Retype each entry exactly as written, and keep the pictures out of the copy.
+===+
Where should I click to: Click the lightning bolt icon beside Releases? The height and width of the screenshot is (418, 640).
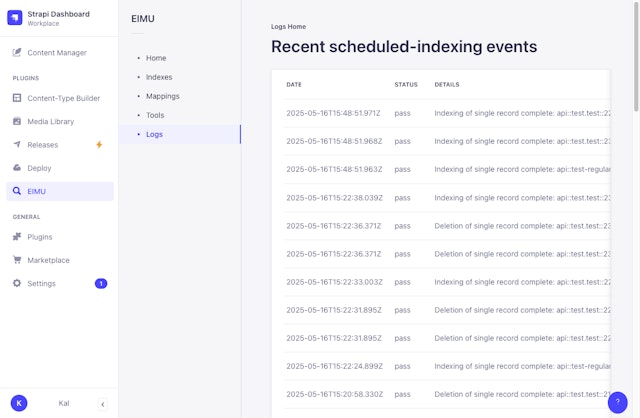(x=99, y=145)
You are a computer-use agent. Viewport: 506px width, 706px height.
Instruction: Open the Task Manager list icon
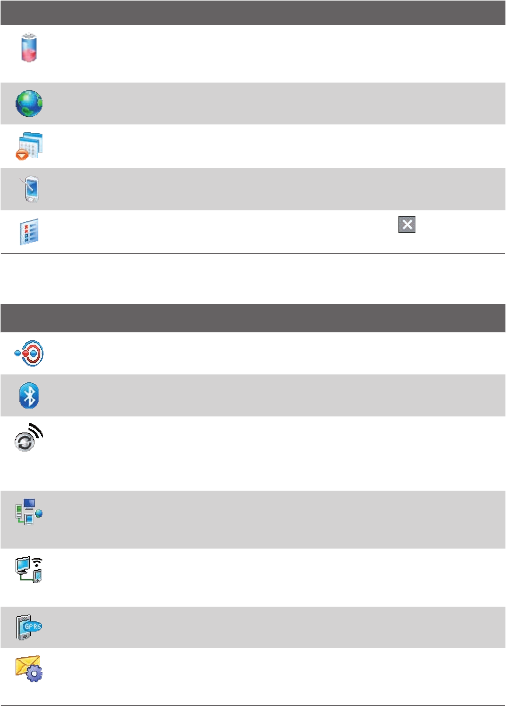pyautogui.click(x=29, y=231)
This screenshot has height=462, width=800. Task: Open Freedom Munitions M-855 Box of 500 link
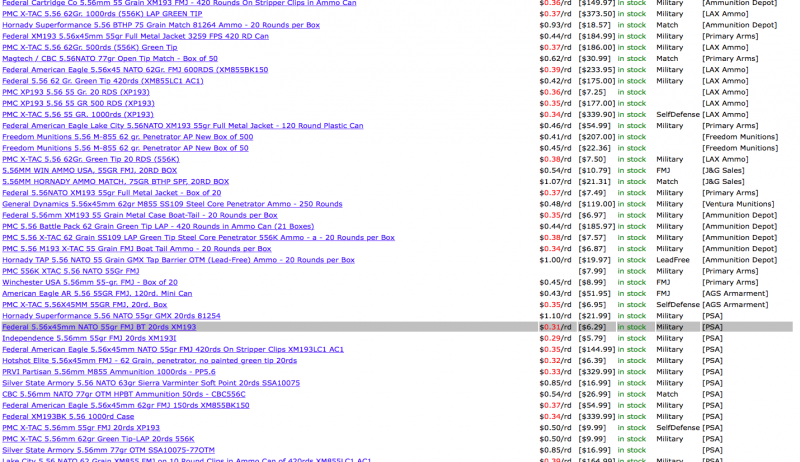pos(127,137)
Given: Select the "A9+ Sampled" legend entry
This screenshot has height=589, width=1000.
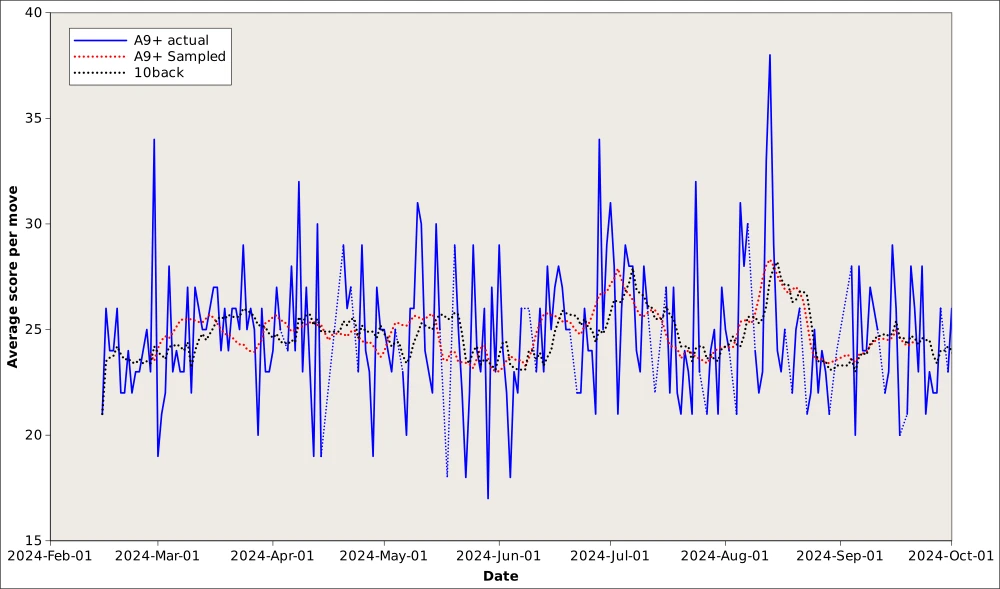Looking at the screenshot, I should tap(179, 57).
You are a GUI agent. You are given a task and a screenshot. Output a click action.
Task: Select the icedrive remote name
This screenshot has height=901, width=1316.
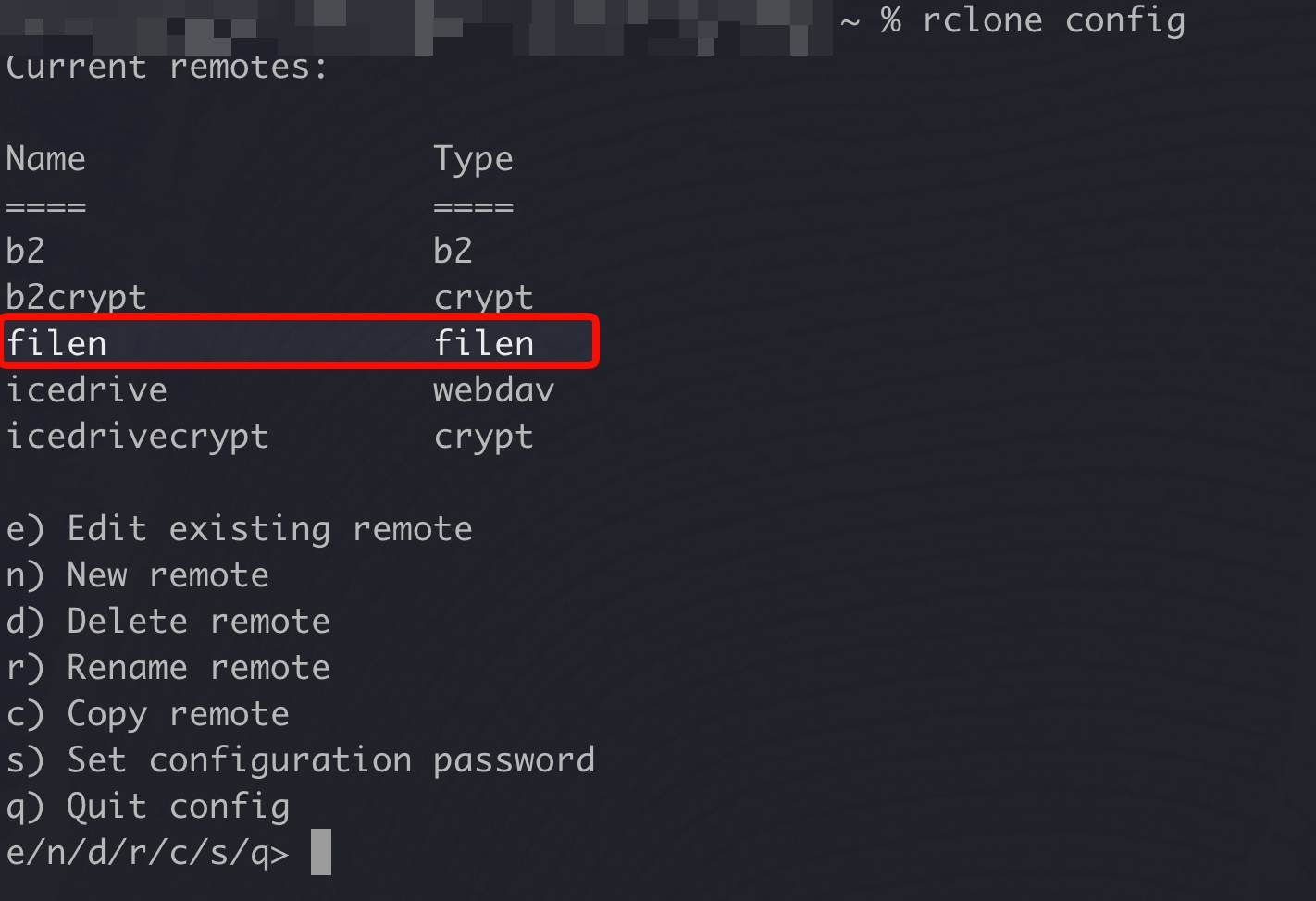click(86, 390)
+===+
* [EXERCISE RESULT]
Where should I click to: Click the lightning bolt icon beside Releases? The height and width of the screenshot is (418, 640).
(x=99, y=145)
You are a computer-use agent. Viewport: 506px width, 706px height.
Instruction: Open the Task Manager list icon
pyautogui.click(x=29, y=231)
This screenshot has height=462, width=800. Task: Open Freedom Munitions M-855 Box of 500 link
pos(127,137)
Given: Select the "A9+ Sampled" legend entry
This screenshot has height=589, width=1000.
Looking at the screenshot, I should tap(179, 57).
You are a GUI agent. You are given a task and a screenshot. Output a click action.
Task: Select the icedrive remote name
This screenshot has height=901, width=1316.
click(86, 390)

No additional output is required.